▸ **ASSIGNED TASK**:
Filter the data below for the string "agent" and copy each matching line.

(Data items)
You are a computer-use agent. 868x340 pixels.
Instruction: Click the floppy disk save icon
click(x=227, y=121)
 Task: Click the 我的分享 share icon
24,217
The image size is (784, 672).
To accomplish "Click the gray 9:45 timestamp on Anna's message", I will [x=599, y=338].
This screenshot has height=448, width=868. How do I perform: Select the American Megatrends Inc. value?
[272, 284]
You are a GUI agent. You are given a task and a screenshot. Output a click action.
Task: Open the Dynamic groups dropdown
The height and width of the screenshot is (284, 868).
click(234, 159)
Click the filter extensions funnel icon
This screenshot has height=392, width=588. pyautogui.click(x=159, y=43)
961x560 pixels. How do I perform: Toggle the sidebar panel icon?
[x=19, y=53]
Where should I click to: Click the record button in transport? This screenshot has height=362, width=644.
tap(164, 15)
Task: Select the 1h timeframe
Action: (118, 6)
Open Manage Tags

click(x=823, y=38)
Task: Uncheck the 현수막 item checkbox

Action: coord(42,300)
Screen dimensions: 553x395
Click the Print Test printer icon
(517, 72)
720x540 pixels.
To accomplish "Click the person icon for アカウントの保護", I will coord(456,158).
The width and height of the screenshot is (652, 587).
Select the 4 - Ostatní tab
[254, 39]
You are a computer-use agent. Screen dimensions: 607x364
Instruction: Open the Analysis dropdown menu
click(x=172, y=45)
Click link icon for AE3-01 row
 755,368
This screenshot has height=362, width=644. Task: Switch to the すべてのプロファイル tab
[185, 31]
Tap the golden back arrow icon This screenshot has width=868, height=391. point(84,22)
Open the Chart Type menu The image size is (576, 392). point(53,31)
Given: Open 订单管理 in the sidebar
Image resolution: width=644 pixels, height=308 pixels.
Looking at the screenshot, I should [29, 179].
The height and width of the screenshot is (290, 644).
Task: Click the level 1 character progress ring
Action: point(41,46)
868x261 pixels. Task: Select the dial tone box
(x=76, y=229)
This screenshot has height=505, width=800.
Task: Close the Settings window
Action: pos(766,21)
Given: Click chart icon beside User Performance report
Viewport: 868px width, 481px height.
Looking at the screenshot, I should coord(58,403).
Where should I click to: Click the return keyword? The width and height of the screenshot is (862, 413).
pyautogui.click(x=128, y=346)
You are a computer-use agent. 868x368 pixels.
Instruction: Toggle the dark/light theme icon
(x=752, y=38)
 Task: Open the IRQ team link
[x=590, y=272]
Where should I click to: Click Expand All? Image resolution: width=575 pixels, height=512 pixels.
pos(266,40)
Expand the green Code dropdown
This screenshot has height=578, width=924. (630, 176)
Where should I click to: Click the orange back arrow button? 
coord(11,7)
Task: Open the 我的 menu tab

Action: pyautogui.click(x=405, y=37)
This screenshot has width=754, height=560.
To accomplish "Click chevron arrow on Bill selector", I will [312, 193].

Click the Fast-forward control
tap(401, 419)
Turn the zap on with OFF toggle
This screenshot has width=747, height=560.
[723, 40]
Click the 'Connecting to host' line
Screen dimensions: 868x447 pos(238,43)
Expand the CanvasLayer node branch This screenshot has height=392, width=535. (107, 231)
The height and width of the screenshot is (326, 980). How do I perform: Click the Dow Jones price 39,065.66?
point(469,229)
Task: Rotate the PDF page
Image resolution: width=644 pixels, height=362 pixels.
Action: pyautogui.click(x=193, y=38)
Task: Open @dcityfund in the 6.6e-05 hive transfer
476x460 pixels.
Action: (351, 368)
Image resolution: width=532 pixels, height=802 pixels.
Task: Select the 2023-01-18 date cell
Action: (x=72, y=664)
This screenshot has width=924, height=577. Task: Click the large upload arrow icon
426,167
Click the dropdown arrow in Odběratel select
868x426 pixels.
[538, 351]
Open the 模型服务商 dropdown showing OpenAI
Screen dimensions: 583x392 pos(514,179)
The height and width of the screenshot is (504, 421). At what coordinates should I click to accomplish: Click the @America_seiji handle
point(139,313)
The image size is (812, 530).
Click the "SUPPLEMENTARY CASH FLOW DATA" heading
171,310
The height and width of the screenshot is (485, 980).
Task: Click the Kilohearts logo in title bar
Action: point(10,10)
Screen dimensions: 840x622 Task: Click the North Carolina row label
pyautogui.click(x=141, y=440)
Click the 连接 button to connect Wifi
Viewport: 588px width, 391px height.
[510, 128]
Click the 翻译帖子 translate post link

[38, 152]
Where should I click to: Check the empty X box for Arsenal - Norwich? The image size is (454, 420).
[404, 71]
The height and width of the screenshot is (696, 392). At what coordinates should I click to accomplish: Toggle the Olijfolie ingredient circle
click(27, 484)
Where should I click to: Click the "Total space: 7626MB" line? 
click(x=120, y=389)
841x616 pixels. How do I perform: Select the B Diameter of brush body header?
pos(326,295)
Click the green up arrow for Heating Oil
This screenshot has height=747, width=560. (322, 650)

▸ **EXERCISE ANSWER**:
You are a computer-use agent. 868x340 pixels.
You are a GUI agent. You are given a task and a screenshot. Output a click action.
You are a computer-use agent. Screen dimensions: 607x364
You are a computer-use agent. 868x368 pixels.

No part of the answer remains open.